L’auteur n’est pas fataliste pour autant sur l’avenir de l’Afrique. Au contraire, il achève son ouvrage sur une note d’espoir.

(… l’Afrique est sans doute le continent qui ne doit pas manquer au rendez-vous du partage en suivant sa route vers le progrès. Sans s’aliéner ses valeurs mais, en accordant au travail productif la place qui lui revient ». Page 82.

Parlant de la traite négrière, Emile Gankama met l’accent notamment  sur le fait qu’elle a dépossédé le continent africain de ses hommes et femmes valides se constituant de ce fait des réserves importantes de  main d’œuvre ; comme l’avait relevé, selon l’auteur, l’historien sénégalais, Guèye Mbaye, en ces termes : « La traite négrière a modifié la structure des villages africains, elle a détruit dans certains cas l’aspiration à la sédentarisation qui fonde chez l’homme le besoin de se rendre maître du lieu qu’il  habite, de le transformer à son avantage ». Page 39.

Pour ce qui est de la colonisation, après avoir montré qu’elle n’avait pas que des effets néfastes, Emile Gankama nuance ses propos en affirmant qu’il « est nécessaire d’aborder les grandes questions par le côté où elles nourrissent leurs contradictions dans l’unité », avant d’ajouter que « l’Afrique a mal négocié sa sortie de la colonisation au regard de la succession des coups d’Etat, seul moyen d’accession au pouvoir au lendemain des indépendances dans plusieurs pays africains ». Pages 56-57.

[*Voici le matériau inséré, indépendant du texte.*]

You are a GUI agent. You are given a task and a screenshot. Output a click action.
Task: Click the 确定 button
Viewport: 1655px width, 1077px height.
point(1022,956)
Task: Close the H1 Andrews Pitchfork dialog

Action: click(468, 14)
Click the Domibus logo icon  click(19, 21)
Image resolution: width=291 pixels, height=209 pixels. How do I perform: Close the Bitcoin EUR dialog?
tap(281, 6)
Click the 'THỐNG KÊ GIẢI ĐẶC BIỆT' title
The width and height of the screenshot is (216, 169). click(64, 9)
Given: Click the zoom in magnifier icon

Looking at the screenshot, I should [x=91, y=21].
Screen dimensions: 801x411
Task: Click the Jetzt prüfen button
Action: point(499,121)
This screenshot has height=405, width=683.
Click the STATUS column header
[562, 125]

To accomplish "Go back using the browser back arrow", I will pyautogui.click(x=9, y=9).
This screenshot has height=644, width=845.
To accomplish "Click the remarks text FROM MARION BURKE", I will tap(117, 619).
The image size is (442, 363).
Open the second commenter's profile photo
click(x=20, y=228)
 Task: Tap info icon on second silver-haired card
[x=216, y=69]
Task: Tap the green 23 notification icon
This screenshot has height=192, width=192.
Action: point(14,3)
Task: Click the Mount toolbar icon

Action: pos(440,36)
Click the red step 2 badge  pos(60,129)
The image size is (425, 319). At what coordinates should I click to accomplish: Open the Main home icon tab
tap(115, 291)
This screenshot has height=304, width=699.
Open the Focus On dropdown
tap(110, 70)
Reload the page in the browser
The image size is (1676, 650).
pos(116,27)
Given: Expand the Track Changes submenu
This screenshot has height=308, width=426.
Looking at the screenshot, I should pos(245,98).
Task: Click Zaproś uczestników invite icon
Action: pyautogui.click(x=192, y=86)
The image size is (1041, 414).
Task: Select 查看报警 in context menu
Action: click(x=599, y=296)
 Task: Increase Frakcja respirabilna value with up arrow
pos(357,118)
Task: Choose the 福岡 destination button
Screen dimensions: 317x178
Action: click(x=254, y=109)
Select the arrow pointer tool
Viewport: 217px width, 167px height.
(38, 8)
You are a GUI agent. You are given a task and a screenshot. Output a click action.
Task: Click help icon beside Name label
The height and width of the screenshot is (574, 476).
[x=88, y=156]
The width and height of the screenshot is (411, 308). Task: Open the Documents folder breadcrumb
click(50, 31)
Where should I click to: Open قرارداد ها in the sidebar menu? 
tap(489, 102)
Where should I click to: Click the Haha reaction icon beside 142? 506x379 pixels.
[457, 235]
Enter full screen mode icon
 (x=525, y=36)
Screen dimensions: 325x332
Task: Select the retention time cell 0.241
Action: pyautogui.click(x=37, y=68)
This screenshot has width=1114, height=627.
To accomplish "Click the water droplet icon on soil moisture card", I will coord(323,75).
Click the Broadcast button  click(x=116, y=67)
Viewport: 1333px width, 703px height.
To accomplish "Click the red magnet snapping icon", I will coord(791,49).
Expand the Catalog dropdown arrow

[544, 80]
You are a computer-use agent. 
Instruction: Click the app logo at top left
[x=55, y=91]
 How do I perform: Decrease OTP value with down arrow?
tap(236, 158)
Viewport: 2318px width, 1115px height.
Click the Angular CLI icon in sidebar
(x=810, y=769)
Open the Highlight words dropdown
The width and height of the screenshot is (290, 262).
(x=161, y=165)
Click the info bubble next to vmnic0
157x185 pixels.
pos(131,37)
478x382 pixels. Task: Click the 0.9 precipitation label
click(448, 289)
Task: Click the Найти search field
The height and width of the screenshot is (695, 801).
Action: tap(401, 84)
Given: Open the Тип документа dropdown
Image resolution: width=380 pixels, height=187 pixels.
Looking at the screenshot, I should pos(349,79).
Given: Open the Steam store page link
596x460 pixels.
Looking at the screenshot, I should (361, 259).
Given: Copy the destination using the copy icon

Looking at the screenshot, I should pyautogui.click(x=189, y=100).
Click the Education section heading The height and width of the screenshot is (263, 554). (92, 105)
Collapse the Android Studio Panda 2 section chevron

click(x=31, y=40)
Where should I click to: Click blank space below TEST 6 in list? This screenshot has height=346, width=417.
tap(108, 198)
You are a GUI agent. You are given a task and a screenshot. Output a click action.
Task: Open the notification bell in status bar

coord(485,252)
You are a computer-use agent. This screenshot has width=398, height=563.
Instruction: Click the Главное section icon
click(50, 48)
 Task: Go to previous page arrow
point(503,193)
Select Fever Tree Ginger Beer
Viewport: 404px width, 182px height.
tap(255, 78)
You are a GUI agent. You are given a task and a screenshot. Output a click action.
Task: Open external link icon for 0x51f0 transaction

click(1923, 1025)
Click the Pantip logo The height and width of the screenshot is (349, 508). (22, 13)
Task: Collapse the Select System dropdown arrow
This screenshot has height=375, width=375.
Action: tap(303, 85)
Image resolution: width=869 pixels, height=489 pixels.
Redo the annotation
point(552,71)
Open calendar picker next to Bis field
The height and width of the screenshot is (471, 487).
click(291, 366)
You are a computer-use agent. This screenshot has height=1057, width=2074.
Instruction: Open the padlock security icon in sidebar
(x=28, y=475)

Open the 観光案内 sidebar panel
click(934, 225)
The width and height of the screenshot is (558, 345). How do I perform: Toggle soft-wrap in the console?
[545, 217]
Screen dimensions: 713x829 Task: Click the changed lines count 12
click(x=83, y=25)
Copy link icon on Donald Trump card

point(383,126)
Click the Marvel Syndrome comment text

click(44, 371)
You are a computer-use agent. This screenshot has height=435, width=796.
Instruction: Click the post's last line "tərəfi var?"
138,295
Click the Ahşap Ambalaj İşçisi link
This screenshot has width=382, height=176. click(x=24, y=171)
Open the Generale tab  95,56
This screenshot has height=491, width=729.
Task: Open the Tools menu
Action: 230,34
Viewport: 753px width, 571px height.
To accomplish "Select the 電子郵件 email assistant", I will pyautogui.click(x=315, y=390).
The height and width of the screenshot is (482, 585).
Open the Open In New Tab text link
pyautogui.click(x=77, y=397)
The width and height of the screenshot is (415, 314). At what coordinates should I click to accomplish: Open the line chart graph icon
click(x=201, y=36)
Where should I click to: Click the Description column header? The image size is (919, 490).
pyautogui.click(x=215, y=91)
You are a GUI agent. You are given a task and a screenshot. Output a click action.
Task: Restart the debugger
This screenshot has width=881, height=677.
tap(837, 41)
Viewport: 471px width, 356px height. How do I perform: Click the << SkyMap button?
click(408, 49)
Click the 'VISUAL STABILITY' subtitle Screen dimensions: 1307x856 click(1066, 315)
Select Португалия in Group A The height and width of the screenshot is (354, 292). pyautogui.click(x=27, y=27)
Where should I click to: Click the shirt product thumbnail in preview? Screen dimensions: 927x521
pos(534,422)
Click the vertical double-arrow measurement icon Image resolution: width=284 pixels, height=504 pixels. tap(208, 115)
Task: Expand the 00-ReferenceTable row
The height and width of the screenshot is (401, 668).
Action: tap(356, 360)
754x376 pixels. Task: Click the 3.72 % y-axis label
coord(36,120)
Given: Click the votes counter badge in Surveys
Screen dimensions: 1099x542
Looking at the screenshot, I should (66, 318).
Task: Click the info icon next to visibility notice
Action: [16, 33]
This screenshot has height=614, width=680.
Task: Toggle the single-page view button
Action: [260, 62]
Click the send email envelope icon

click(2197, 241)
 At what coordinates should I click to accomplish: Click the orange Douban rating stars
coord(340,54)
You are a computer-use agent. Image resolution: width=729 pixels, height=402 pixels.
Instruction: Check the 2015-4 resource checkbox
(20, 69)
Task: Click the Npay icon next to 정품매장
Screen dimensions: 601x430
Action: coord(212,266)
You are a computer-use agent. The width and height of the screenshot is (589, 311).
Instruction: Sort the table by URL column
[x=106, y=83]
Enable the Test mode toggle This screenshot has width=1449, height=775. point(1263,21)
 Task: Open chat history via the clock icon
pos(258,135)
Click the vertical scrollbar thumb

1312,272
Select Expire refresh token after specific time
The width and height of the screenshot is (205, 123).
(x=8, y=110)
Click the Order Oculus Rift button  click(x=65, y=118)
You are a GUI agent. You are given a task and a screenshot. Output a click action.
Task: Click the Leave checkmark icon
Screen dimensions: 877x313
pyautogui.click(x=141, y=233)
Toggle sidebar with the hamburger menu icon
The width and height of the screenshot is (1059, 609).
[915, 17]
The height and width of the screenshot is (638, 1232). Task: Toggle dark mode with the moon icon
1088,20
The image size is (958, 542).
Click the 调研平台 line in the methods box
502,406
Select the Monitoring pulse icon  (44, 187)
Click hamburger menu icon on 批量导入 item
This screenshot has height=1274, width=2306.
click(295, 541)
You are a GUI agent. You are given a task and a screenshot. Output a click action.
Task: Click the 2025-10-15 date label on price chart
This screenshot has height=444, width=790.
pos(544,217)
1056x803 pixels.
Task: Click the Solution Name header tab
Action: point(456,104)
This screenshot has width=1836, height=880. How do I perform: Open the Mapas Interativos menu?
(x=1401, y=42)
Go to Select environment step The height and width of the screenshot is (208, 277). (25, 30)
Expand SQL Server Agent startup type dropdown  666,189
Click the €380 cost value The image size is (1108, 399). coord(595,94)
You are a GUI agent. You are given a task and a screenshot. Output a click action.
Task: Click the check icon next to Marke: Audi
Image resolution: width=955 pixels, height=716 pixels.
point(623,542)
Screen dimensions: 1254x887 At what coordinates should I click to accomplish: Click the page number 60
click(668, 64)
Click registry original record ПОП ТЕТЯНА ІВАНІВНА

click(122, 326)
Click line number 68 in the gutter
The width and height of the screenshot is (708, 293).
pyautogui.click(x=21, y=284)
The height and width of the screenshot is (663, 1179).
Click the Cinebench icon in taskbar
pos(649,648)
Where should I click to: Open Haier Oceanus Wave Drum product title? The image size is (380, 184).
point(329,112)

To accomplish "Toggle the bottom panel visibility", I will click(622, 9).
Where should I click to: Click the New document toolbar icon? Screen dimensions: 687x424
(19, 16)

En effet, l’Afrique a eu beaucoup d’épreuves à surmonter au cours de sa marche vers le progrès. Sitôt qu’elle est sortie de la colonisation, le mouvement des indépendances s’invite « douloureusement » dans certains Etats. Ainsi, commente l’auteur, « près de soixante ans après les indépendances, elle regarde toujours envieusement vers l’Europe, comme on regarde vers une âme bienfaîtrice. Elle regarde également avec une once de culpabilité vers l’Amérique qui a vu arriver ses enfants enchaînés. Quand elle se tourne vers elle-même, elle ne fait pas preuve d’audace, d’engagement et de cohésion ». Page 60.

C’est ainsi qu’Emile Gankama estime qu’après un aussi long chemin, sans renier son identité, l’Afrique doit se frayer un passage dans l’univers de la modernité ; en se secouant un peu et davantage.

« L’Afrique est, en effet, une grande famille qui doit cesser d’avoir honte de ce qu’elle est. Mais le peut-elle vraiment ? Bien sûr ! A condition qu’elle ne prenne pas fait et cause pour les économies des autres, pour s’arrimer au développement qui suppose la coopération avec les Etats et les peuples d’autres pays du monde, sur des bases égalitaires ». Page 80.

"La famille africaine"* est un appel à la prise de conscience des Africains. Cet essai est à lire.

 

                                                                                                 Qui est l’auteur ?

Emile Gankama, né au Congo-Brazzaville, est journaliste, diplômé en sociologie. Directeur des rédactions du quotidien "Les Dépêches de Brazzaville", il est, par ailleurs, l’auteur de plusieurs ouvrages.

* La famille africaine", Les Lettres mouchetées, Paris, 2019, 99 pages, disponible à la Librairie des Dépêches de Brazzaville, 10000FCFA.